### DOCUMENT EXCERPT ###

# Loop 50 Analysis: Breaking Out of the Local Optimum

## Key Observations

1. **Last 19 experiments have ALL been worse than exp_030** (CV = 0.008298)
2. **CV-LB relationship**: LB = 4.29*CV + 0.0528 (R²=0.95)
3. **CRITICAL**: Intercept (0.0528) > Target (0.0347) → Target UNREACHABLE via CV improvement alone
4. **Best LB**: 0.0877 from exp_030
5. **Target**: 0.0347

## Analysis Goals

1. Understand WHY the CV-LB relationship has such a high intercept
2. Identify what could CHANGE this relationship
3. Find approaches that haven't been tried

In [None]:
import numpy as np
import pandas as pd
import matplotlib.pyplot as plt

# Submission history
submissions = [
    {'exp': 'exp_000', 'cv': 0.0111, 'lb': 0.0982},
    {'exp': 'exp_001', 'cv': 0.0123, 'lb': 0.1065},
    {'exp': 'exp_003', 'cv': 0.0105, 'lb': 0.0972},
    {'exp': 'exp_005', 'cv': 0.0104, 'lb': 0.0969},
    {'exp': 'exp_006', 'cv': 0.0097, 'lb': 0.0946},
    {'exp': 'exp_007', 'cv': 0.0093, 'lb': 0.0932},
    {'exp': 'exp_009', 'cv': 0.0092, 'lb': 0.0936},
    {'exp': 'exp_012', 'cv': 0.0090, 'lb': 0.0913},
    {'exp': 'exp_024', 'cv': 0.0087, 'lb': 0.0893},
    {'exp': 'exp_026', 'cv': 0.0085, 'lb': 0.0887},
    {'exp': 'exp_030', 'cv': 0.0083, 'lb': 0.0877},
    {'exp': 'exp_035', 'cv': 0.0098, 'lb': 0.0970},
]

df = pd.DataFrame(submissions)
print("Submission History:")
print(df.to_string())

# Fit linear relationship
from scipy import stats
slope, intercept, r_value, p_value, std_err = stats.linregress(df['cv'], df['lb'])
print(f"\nCV-LB Relationship: LB = {slope:.2f}*CV + {intercept:.4f}")
print(f"R² = {r_value**2:.4f}")
print(f"\nTarget LB: 0.0347")
print(f"Intercept: {intercept:.4f}")
print(f"Gap: {intercept - 0.0347:.4f}")

### DATA LISTING ###

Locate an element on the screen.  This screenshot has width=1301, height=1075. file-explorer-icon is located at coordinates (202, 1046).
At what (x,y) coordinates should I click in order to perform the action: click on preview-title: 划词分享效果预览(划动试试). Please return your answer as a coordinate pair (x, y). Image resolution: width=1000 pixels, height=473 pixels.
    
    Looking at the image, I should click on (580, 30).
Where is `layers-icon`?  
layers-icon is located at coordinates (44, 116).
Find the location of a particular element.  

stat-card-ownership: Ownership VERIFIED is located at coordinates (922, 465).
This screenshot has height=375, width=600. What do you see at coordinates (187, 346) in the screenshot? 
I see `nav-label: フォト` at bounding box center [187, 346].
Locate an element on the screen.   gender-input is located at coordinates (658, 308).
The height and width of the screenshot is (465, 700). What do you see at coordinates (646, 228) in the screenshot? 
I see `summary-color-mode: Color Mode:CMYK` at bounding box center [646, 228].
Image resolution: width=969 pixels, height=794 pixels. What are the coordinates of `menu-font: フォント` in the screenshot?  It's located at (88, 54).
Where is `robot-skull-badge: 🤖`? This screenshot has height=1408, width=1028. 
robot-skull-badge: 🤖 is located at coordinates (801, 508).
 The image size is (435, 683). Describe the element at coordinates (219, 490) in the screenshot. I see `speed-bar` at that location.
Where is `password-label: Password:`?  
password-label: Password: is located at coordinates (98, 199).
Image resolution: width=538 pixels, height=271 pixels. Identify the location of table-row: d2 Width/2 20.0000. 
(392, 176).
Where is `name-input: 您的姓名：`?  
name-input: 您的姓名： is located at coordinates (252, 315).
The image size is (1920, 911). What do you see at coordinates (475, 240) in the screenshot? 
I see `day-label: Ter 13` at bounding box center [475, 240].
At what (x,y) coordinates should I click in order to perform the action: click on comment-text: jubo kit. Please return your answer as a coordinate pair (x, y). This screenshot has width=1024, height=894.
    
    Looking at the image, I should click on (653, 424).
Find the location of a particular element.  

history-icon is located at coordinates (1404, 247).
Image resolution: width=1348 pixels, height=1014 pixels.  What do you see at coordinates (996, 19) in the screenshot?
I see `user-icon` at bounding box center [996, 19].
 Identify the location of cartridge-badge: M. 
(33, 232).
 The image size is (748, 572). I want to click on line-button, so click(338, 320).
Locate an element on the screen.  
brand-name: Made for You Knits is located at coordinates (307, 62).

###

EXERCISES TO COMPLETE
(a) From the Loop 50 analysis, copy the passage from "# Loop 50 Analysis: Breaking" up to and including "4.29*CV + 0.0528 (R²=0.95)", word for word.
(b) In the Loop 50 analysis, what is the best LB score reported, and which experiment produced it?

SOLUTION SET
(a)
# Loop 50 Analysis: Breaking Out of the Local Optimum

## Key Observations

1. **Last 19 experiments have ALL been worse than exp_030** (CV = 0.008298)
2. **CV-LB relationship**: LB = 4.29*CV + 0.0528 (R²=0.95)

(b) The best LB score is 0.0877, from exp_030.